Я купил цаплю, выложив на прилавок ничуть не дрожащими руками пачку банкнот, но как только моя статуэтка оказалась у меня, спокойствие мое улетучилось вместе с головой. Уже по ступенькам на улицу я поднялся с трудом – там, к моему удивлению, оказался не Марсель, и сразу начали мерзнуть ладони. Там уже сгущались сумерки и мела метель – это был, черт побери, зимний Петербург. «Вот куда меня занесло за тобой. Что же ты-то делаешь в этом северном русском городе?» – обращался я в мыслях к моей цапле, спрятанной во внутреннем кармане пальто. Ноги не слушались меня, я не узнавал улиц, вместо них перед глазами была какая-то смесь римских бульваров и марсельских переулков; ладони мои страшно окоченели, я не сумел натянуть на них перчатки и грел их в карманах. Отрывочные картины из предыдущей жизни явственно вставали передо мной, колыхались в метели и липли вместе со снегом на фасады парижских, афинских и римских зданий, выхватываемые из темноты желтым светом петербургских фонарей. Я видел, как ожесточенно размахивала своей франциской София, пока меня тащили в лес два франкских солдата; видел ухмылки и затаенное отчаяние Мгера; видел последний направленный на своих детей взгляд умирающей матери Кубати и Каншоби; видел маленькую Фину в собачьей голове; видел, как Джон в исступлении разбивает об пол гипсовые статуи Давида; видел многое другое в мельчайших деталях, яснее чем когда-то видел наяву.

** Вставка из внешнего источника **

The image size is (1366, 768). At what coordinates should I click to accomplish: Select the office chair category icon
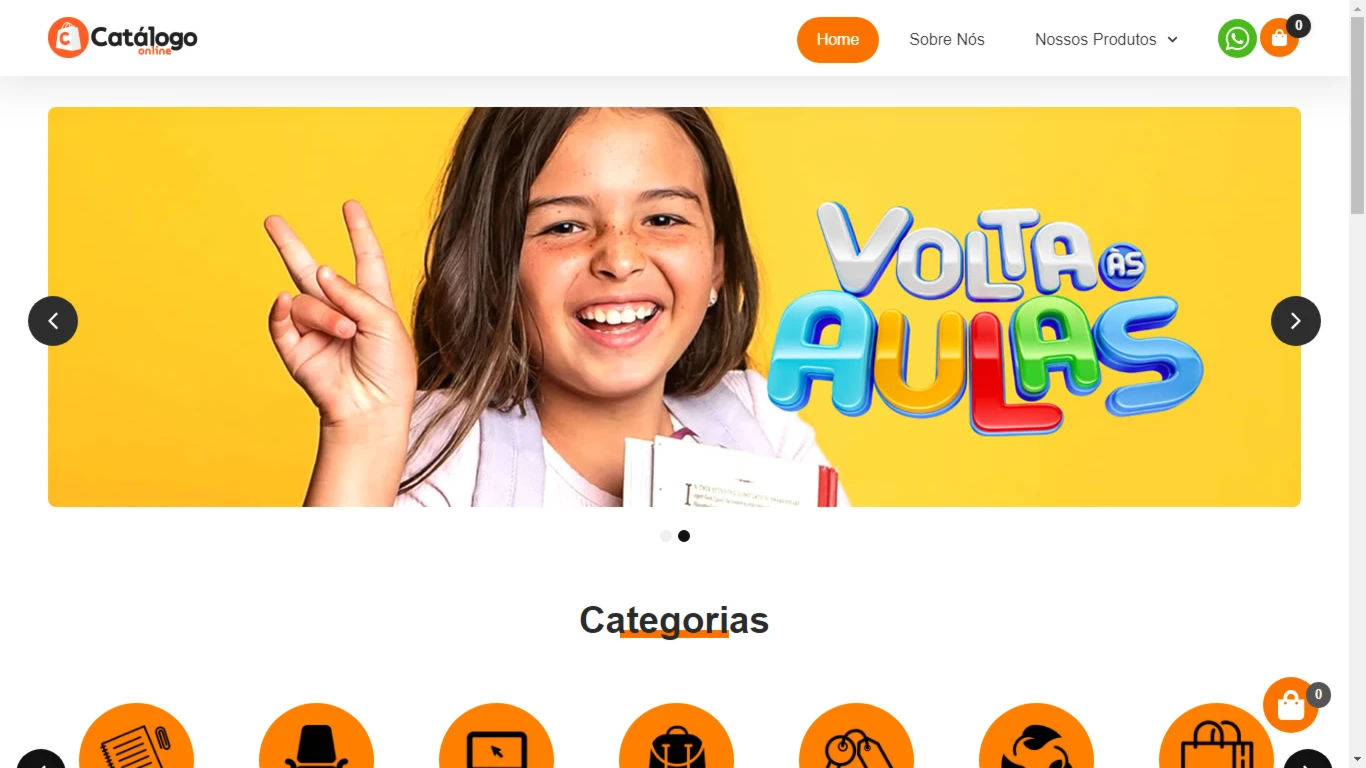pos(316,735)
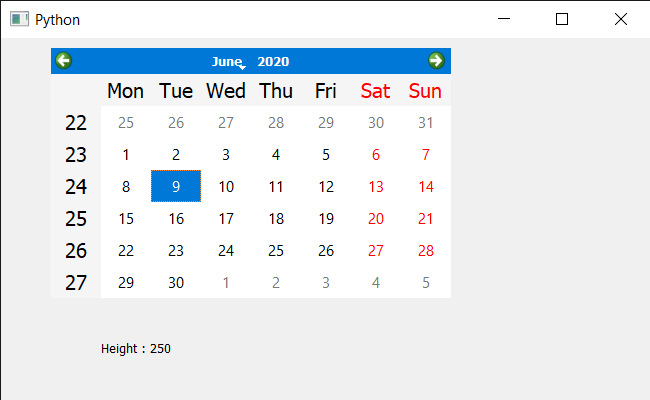
Task: Maximize the Python window
Action: (562, 19)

Несколько часов бродил я в таком помутнении рассудка по городу, не разбирая дороги и людей перед собой; наконец, уже глубоким вечером, на Невском проспекте возле Аничкова моста, меня растормошила торговка пирожками. Она была очень назойлива и я на последние медяки купил у нее пирожков; и хотя кусок все еще не лез мне в горло, я стал потихоньку приходить в себя, наваждения из прошлого отхлынули. Вскоре я понял, что знаю, как идти домой на Моховую улицу – обрадовавшись этому, я откусил от пирожка, но вкуса не почувствовал. По дороге домой я вдруг встретил супругу и дочерей Павла Тимофеевича; они узнали меня и обрадовались мне, и я тоже очень обрадовался, расцеловал их и отдал им пирожки. «А с чем пирожки-то, Яков Семенович?» – спросила меня их младшая, Ксюшенька; «Не знаю», – отвечал я. «Как же вы не знаете, если держите в руке надкусанный пирожок?» – весело спросила меня Ксюшенька; «И правда, вот я чудак, кажется, с яблоком», – отвечал я.

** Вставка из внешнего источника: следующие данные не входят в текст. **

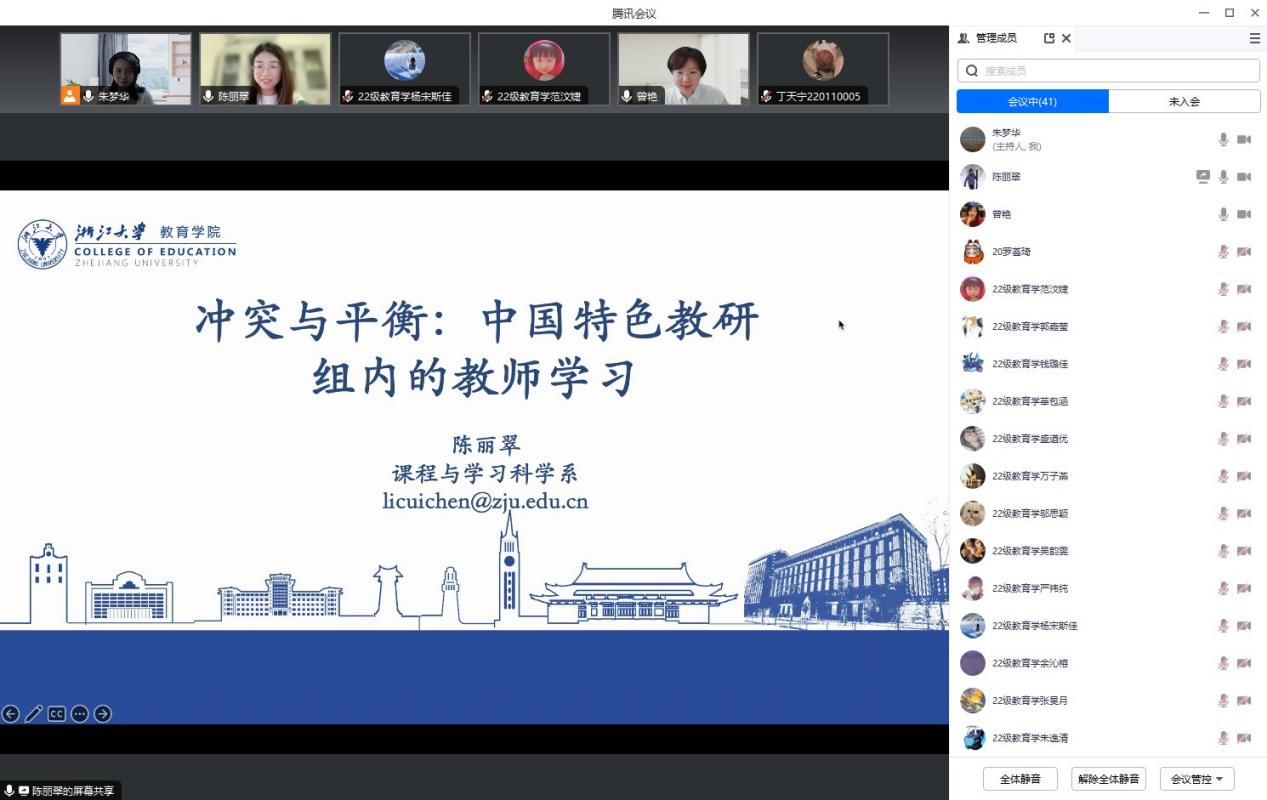The width and height of the screenshot is (1267, 800).
Task: Close the 管理成员 members panel
Action: 1066,38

С момента поимки цапли жизнь моя в России потекла значительно веселее; я чувствовал себя победителем и на время мной овладели полнейшее безразличие и снисходительность к происходящему вокруг. Я много кутил в середине девятнадцатого века с детьми Сперанского – тридцатилетними лоботрясами и повесами, каких свет не видывал; я с удовольствием поучаствовал в проматывании фамильного состояния покойного Платона Алексеевича, который, надо признать, и сам не слишком дорожил им и перед смертью умудрился проиграть в карты добрую его половину. К концу девятнадцатого века я успокоился, уехал на время в Одессу, и вернулся в Петроград уже незадолго до большевистского переворота.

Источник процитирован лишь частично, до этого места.